In the indictment, filed in the U.S. District Court for the Southern District of New York, the Federal Bureau of Investigation claims that Chastain was responsible for selecting NFTs to be featured on OpenSea’s homepage. OpenSea kept information relating to what NFTs would be featured confidential, since when an NFT was listed on the homepage, the price buyers were willing to pay increased substantially.

From around June to September 2021, Chastain used the confidential information to buy the NFTs and then later flip them for a profit. In a typical transaction, Chastain’s profit would range between two to five times the price he had purchased the NFTs.

Chastain further tried to hide his alleged fraud by using anonymous cryptocurrency wallets and anonymous accounts on OpenSea.

“In this case, as alleged, Chastain launched an age-old scheme to commit insider trading by using his knowledge of confidential information to purchase dozens of NFTs in advance of them being featured on OpenSea’s homepage,” FBI Assistant Director-in-Charge Michael J. Driscoll said in a statement. “With the emergence of any new investment tool, such as blockchain-supported nonfungible tokens, there are those who will exploit vulnerabilities for their own gain.”

In response to the arrest, OpenSea told Coindesk that “his behavior was in violation of our employee policies and in direct conflict with our core values and principles.”

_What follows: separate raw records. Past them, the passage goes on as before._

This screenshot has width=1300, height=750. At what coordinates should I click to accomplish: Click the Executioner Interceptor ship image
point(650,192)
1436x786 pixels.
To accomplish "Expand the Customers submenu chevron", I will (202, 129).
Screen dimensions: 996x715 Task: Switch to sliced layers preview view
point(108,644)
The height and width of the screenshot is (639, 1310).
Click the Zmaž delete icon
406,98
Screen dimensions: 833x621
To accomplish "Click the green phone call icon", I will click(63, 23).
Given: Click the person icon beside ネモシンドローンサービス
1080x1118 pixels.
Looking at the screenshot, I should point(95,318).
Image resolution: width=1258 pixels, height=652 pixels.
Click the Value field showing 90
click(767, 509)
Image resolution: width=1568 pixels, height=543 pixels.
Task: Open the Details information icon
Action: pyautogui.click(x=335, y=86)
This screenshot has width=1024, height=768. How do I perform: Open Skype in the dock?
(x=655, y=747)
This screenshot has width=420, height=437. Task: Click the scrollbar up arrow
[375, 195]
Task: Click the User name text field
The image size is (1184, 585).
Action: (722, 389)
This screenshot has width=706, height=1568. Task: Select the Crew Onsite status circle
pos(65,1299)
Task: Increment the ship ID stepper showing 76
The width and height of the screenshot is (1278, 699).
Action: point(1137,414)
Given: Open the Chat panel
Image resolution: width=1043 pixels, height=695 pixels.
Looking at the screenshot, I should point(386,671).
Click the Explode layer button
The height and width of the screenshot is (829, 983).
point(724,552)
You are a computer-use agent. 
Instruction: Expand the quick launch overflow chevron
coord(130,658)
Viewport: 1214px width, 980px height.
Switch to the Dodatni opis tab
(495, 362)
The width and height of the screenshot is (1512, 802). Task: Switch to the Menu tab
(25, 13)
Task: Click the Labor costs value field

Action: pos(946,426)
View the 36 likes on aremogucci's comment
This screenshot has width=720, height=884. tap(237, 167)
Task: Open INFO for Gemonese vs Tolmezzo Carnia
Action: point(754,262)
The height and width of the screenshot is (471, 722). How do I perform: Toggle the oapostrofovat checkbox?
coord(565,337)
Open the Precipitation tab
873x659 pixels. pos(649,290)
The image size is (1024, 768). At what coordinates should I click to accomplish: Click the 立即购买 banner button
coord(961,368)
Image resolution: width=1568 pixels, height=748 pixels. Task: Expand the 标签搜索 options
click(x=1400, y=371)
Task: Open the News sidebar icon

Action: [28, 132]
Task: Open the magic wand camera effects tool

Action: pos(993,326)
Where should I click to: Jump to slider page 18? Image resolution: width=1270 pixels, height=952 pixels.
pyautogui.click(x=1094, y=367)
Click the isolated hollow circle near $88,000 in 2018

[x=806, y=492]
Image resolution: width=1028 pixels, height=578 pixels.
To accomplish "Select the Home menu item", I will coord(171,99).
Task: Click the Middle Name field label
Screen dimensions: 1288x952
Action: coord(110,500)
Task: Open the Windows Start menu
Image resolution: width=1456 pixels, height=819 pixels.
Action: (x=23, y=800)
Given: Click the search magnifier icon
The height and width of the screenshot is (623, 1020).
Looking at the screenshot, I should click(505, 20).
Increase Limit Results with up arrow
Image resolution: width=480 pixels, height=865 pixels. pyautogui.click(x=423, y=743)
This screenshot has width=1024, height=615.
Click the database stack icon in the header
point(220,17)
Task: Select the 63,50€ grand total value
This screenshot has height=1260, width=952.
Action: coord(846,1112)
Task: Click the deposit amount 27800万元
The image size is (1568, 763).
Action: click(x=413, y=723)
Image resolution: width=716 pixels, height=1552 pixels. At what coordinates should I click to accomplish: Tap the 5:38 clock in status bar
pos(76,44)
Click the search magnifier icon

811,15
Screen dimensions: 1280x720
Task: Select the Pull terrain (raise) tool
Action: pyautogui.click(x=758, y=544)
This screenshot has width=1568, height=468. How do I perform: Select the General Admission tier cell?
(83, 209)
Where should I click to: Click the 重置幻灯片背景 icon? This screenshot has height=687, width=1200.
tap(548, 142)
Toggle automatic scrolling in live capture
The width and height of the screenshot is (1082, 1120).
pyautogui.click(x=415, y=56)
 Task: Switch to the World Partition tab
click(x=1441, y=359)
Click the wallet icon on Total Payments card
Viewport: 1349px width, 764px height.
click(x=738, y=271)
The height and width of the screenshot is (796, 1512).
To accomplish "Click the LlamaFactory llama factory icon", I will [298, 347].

OpenSea founder and Chief Executive Devin Finzer first discussed the allegations in September without naming Chastain. While noting that the allegations were incredibly disappointing, Finzer added that OpenSea had “commissioned a third party to conduct a thorough review of the incident and make recommendations on how we can strengthen our existing controls.”

Chastain’s wire fraud and money laundering charges both have a maximum sentence of 20 years in prison.